+++ The input

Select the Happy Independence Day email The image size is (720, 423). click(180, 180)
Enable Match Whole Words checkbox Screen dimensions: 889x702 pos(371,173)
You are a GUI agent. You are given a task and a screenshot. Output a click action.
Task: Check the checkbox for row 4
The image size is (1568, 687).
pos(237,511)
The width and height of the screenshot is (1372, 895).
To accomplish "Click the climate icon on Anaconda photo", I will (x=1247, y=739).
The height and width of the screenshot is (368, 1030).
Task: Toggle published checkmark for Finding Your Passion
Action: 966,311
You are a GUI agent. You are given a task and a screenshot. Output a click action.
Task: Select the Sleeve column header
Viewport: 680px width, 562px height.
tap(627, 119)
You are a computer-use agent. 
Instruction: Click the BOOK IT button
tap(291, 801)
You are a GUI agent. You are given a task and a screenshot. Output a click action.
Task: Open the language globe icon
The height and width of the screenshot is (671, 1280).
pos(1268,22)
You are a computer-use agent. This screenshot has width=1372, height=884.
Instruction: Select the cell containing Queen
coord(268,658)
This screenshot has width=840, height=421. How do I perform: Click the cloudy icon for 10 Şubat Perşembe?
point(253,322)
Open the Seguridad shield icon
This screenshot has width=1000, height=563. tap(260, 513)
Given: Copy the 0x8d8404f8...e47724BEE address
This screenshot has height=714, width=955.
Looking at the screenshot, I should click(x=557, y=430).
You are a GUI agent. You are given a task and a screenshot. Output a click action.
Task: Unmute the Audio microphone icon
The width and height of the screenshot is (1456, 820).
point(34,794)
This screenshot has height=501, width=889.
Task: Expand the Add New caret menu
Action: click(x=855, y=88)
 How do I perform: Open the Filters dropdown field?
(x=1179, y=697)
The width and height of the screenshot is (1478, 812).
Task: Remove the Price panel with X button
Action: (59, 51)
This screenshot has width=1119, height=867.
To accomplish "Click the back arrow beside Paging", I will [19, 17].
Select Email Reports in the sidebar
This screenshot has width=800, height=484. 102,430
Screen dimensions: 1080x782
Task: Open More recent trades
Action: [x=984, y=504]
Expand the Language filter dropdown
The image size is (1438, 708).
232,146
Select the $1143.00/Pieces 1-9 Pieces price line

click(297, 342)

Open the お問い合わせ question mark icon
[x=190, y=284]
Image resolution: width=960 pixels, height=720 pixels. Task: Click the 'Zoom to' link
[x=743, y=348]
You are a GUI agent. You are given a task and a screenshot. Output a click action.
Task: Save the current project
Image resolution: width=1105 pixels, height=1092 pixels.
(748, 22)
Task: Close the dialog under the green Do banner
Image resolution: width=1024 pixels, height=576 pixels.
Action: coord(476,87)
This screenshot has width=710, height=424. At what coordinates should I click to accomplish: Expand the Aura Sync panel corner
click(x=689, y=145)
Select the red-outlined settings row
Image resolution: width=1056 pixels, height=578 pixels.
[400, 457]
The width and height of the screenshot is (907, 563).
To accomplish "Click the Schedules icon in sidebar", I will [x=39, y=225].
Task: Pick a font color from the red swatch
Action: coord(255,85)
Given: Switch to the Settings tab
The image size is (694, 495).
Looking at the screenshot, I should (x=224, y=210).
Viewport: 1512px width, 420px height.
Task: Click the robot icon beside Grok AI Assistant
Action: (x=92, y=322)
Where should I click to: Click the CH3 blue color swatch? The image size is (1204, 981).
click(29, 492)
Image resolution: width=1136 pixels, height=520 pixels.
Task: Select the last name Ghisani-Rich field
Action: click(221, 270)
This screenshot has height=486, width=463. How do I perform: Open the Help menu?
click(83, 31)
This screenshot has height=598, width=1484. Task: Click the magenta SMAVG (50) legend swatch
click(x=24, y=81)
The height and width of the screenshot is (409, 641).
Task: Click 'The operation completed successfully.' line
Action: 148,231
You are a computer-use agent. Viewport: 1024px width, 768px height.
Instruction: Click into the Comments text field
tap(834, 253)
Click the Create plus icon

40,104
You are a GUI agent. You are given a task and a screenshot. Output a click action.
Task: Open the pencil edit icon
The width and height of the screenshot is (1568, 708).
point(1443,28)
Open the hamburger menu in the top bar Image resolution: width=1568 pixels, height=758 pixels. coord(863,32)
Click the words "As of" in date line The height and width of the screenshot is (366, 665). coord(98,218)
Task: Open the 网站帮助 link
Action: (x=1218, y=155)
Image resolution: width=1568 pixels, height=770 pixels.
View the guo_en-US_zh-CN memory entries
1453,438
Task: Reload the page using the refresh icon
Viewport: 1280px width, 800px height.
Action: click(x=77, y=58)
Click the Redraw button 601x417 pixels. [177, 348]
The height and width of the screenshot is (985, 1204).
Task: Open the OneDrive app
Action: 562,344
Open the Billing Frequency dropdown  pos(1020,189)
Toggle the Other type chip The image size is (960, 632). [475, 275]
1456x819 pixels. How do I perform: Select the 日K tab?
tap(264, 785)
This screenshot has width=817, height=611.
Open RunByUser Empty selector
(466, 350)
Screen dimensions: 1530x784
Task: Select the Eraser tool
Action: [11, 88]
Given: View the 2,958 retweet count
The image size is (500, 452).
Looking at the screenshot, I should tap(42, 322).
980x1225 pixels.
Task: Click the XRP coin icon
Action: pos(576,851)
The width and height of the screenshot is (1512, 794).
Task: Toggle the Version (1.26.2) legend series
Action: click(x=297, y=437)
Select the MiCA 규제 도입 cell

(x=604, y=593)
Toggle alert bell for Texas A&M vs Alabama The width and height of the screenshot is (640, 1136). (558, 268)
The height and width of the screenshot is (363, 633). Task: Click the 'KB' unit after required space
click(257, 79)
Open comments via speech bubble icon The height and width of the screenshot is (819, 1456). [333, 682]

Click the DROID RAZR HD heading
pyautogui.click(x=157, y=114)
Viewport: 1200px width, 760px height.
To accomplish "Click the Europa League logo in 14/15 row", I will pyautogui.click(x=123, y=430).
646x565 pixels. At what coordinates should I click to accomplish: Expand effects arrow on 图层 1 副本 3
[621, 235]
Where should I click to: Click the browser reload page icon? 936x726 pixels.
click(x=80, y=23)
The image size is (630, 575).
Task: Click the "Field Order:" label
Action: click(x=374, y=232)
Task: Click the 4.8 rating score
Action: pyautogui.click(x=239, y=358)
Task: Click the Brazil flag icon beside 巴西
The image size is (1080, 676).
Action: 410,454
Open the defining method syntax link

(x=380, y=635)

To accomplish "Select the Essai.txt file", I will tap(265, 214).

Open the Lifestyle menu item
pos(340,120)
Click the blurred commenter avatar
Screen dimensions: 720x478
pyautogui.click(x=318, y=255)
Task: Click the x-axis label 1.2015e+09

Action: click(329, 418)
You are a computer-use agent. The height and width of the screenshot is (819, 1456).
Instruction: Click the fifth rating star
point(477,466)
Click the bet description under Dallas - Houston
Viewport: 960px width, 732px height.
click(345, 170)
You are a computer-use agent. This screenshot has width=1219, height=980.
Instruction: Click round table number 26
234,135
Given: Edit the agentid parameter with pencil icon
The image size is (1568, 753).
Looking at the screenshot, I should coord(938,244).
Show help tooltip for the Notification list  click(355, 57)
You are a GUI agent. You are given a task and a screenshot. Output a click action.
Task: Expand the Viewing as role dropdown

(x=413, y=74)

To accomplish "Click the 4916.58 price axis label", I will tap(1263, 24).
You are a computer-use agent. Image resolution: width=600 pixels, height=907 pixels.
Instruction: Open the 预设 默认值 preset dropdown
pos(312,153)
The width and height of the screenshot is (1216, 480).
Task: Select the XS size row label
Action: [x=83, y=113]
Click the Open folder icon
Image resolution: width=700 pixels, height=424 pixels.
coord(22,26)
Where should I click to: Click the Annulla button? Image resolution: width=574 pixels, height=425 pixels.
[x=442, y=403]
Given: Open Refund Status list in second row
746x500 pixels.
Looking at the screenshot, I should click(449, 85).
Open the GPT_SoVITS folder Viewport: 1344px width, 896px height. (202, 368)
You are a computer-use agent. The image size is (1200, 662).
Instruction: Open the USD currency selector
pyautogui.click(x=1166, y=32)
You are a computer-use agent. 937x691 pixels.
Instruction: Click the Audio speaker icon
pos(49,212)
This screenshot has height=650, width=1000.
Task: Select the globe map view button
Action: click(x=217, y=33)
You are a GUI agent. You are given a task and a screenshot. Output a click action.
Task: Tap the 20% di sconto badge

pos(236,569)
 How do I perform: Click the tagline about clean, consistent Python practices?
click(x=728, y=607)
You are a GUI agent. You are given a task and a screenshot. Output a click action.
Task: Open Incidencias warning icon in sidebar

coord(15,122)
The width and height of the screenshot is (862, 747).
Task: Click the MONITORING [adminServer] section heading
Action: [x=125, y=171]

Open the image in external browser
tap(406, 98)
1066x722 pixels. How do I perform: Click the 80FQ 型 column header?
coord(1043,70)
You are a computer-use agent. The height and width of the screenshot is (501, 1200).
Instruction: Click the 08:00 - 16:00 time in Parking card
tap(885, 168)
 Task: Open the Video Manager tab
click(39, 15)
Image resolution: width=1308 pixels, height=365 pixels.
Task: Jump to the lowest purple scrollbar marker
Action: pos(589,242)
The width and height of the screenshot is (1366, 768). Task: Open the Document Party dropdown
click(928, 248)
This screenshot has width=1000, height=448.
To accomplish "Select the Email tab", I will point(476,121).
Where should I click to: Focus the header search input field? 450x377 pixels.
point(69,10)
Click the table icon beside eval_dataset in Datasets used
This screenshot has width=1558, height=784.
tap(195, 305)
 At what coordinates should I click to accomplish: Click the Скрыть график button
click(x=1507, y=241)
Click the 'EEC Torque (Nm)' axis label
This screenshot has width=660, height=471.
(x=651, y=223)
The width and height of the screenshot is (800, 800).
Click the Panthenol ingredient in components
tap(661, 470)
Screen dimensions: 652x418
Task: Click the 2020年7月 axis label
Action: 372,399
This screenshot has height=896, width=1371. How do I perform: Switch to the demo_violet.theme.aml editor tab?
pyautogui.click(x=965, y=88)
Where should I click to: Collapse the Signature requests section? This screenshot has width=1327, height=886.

++++++

== Exercise details ==
Reproduce the records above verbatim, from the line containing "has width=1372, height=884." through the line containing "Action: coord(255,85)", including both of those lines.

== Written solution ==
You are a computer-use agent. This screenshot has width=1372, height=884.
Instruction: Select the cell containing Queen
coord(268,658)
This screenshot has width=840, height=421. How do I perform: Click the cloudy icon for 10 Şubat Perşembe?
point(253,322)
Open the Seguridad shield icon
This screenshot has width=1000, height=563. tap(260, 513)
Given: Copy the 0x8d8404f8...e47724BEE address
This screenshot has height=714, width=955.
Looking at the screenshot, I should click(x=557, y=430).
You are a GUI agent. You are given a task and a screenshot. Output a click action.
Task: Unmute the Audio microphone icon
The width and height of the screenshot is (1456, 820).
point(34,794)
This screenshot has height=501, width=889.
Task: Expand the Add New caret menu
Action: click(x=855, y=88)
 How do I perform: Open the Filters dropdown field?
(x=1179, y=697)
The width and height of the screenshot is (1478, 812).
Task: Remove the Price panel with X button
Action: (59, 51)
This screenshot has width=1119, height=867.
To accomplish "Click the back arrow beside Paging", I will [19, 17].
Select Email Reports in the sidebar
This screenshot has width=800, height=484. 102,430
Screen dimensions: 1080x782
Task: Open More recent trades
Action: [x=984, y=504]
Expand the Language filter dropdown
The image size is (1438, 708).
232,146
Select the $1143.00/Pieces 1-9 Pieces price line

click(297, 342)

Open the お問い合わせ question mark icon
[x=190, y=284]
Image resolution: width=960 pixels, height=720 pixels. Task: Click the 'Zoom to' link
[x=743, y=348]
You are a GUI agent. You are given a task and a screenshot. Output a click action.
Task: Save the current project
Image resolution: width=1105 pixels, height=1092 pixels.
(748, 22)
Task: Close the dialog under the green Do banner
Image resolution: width=1024 pixels, height=576 pixels.
Action: coord(476,87)
This screenshot has width=710, height=424. At what coordinates should I click to accomplish: Expand the Aura Sync panel corner
click(x=689, y=145)
Select the red-outlined settings row
Image resolution: width=1056 pixels, height=578 pixels.
[400, 457]
The width and height of the screenshot is (907, 563).
To accomplish "Click the Schedules icon in sidebar", I will [x=39, y=225].
Task: Pick a font color from the red swatch
Action: coord(255,85)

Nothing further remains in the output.